• [Work order]:
Among the entries below, one line contains "You are a computer-use agent. Screen dimensions: 731x1568" and another contains "This screenshot has width=650, height=515.". Transcribe those two lines and every line between them, exactly.

• [Material provided]:
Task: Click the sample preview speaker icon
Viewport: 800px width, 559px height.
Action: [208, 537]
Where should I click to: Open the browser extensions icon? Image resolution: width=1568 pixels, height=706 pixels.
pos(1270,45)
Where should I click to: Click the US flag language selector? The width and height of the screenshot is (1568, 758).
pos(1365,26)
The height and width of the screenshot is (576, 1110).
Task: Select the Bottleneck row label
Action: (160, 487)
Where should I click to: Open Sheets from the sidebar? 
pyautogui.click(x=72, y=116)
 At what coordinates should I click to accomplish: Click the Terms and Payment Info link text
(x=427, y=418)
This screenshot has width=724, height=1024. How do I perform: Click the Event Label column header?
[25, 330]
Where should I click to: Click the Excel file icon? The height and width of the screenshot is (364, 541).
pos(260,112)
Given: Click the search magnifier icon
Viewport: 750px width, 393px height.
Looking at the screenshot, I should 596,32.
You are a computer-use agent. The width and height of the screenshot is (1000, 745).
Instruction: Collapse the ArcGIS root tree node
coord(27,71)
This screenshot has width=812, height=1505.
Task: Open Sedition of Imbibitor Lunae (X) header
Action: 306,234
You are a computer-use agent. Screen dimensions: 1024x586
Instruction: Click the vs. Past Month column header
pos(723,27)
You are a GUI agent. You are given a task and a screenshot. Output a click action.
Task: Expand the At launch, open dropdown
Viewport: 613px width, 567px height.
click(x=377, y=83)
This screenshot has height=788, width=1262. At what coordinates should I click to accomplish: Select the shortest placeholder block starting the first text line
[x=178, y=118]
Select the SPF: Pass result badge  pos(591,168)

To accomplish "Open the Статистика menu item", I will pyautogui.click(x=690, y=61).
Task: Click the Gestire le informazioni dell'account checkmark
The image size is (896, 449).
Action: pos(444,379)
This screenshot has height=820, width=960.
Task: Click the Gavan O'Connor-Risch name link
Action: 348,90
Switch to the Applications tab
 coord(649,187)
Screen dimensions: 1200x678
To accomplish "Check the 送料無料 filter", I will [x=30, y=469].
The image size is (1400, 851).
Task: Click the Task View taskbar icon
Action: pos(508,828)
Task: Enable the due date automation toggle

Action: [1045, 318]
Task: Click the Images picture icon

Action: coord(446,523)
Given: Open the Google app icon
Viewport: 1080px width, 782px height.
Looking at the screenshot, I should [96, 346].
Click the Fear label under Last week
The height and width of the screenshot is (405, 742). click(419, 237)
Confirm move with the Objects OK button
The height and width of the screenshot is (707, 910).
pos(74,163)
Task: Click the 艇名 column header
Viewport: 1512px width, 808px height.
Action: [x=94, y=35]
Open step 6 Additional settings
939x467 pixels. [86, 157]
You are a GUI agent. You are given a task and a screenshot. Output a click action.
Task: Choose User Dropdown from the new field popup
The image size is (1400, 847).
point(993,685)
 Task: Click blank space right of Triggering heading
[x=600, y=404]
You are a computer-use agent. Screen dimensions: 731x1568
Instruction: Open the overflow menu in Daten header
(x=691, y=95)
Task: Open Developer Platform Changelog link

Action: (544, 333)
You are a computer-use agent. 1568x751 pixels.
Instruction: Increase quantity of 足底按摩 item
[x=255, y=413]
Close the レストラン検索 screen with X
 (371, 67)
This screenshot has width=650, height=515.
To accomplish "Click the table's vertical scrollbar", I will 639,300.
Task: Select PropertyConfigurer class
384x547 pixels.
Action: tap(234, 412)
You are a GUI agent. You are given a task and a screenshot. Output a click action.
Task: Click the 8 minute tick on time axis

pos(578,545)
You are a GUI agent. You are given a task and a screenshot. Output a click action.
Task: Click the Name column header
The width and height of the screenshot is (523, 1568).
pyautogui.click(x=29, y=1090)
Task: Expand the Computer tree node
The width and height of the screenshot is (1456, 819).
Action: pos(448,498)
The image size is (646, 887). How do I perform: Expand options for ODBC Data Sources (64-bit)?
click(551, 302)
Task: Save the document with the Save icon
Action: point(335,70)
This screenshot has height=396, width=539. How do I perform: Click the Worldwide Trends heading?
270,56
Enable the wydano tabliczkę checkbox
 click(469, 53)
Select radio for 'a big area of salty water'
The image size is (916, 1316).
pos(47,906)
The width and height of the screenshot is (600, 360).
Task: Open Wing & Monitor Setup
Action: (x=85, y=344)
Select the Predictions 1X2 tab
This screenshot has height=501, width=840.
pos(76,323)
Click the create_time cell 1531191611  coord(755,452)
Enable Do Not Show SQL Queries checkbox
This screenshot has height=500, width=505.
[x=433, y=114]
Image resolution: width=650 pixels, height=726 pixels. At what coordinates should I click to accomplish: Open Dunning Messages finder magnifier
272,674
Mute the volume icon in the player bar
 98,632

• [Written answer]:
You are a computer-use agent. Screen dimensions: 731x1568
Instruction: Open the overflow menu in Daten header
(x=691, y=95)
Task: Open Developer Platform Changelog link

Action: (544, 333)
You are a computer-use agent. 1568x751 pixels.
Instruction: Increase quantity of 足底按摩 item
[x=255, y=413]
Close the レストラン検索 screen with X
 (371, 67)
This screenshot has width=650, height=515.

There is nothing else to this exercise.